[Screen grounding records]
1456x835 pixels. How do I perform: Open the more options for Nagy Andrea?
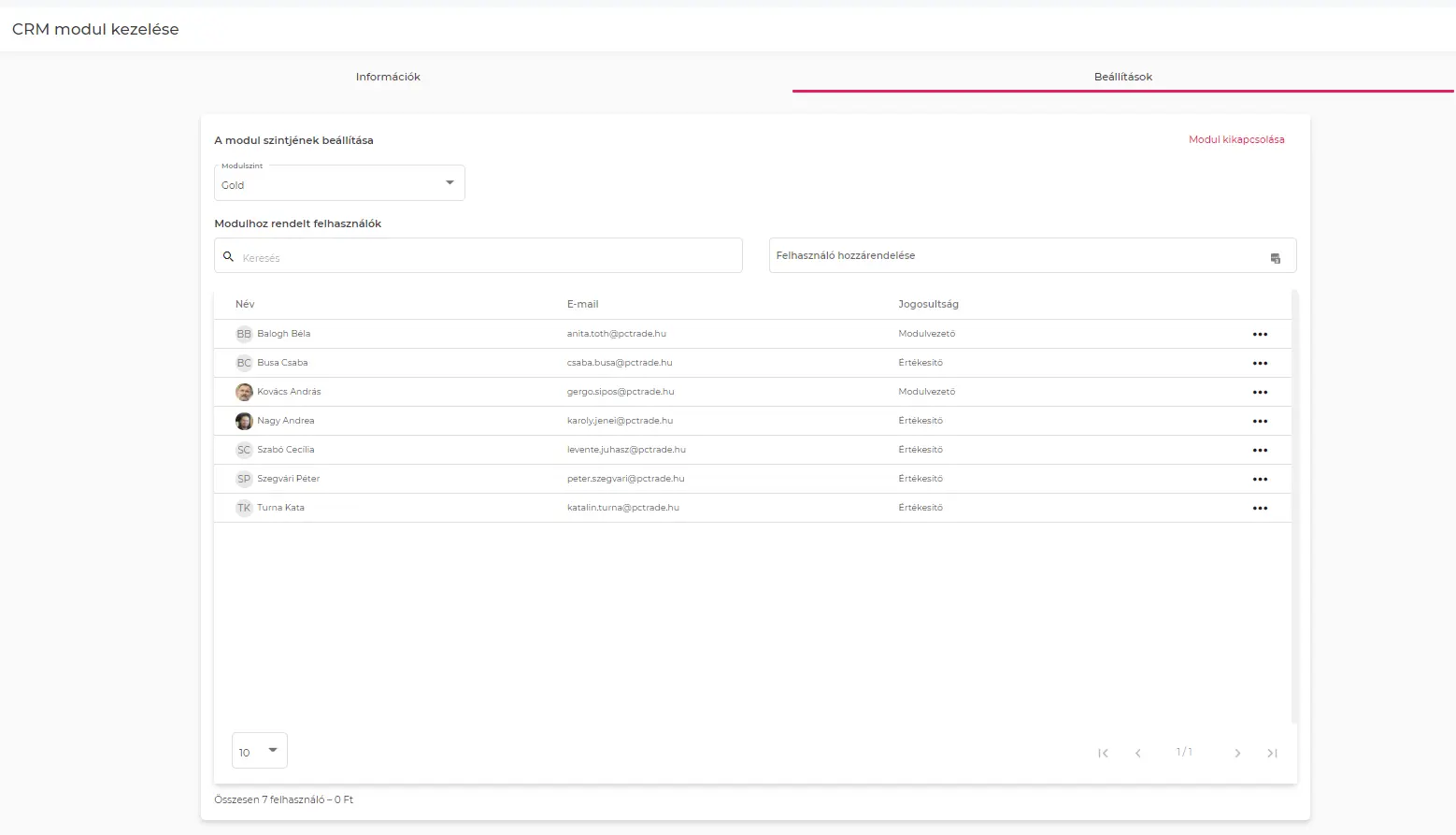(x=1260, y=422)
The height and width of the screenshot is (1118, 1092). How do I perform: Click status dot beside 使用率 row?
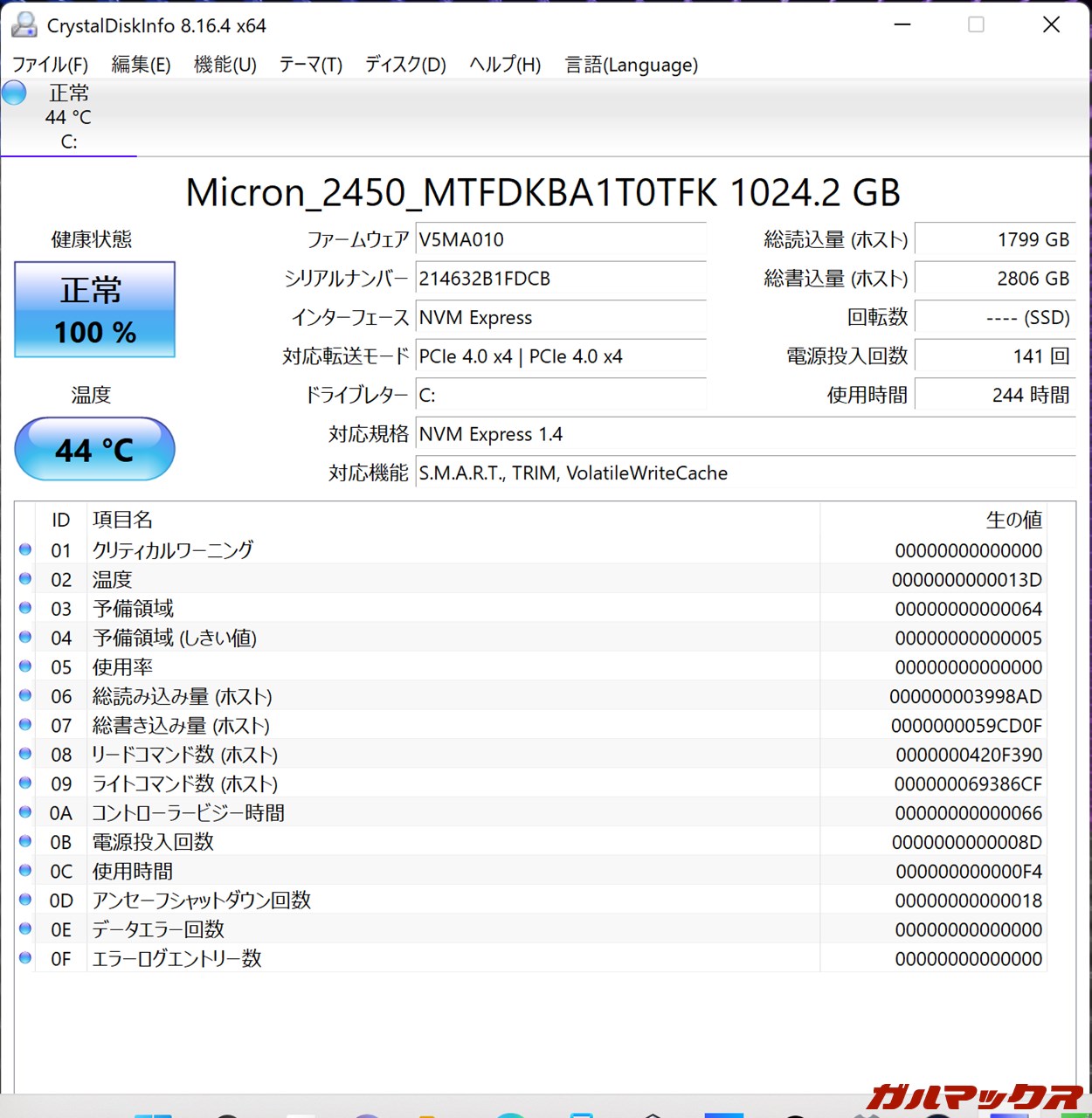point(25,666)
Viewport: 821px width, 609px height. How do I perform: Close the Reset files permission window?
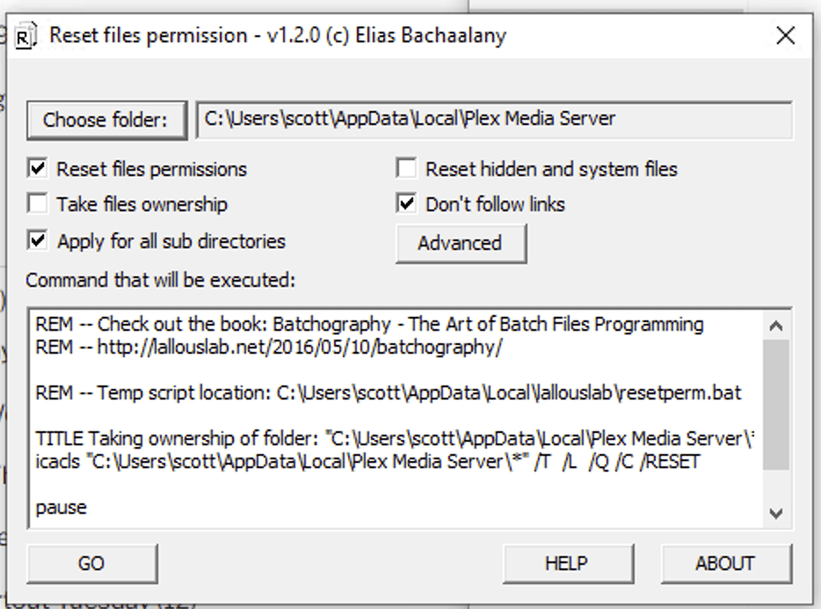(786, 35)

Short problem:
Please render the records as a two-column CSV with columns named request and location, one row per record, each value in its own quoted field with line breaks replaced by spaces. Leave the pictures out.

Task response:
request,location
"1456x835 pixels. How do I perform: Open the more options for Nagy Andrea?","(x=1260, y=422)"
"The height and width of the screenshot is (1118, 1092). How do I perform: Click status dot beside 使用率 row?","point(25,666)"
"Viewport: 821px width, 609px height. How do I perform: Close the Reset files permission window?","(786, 35)"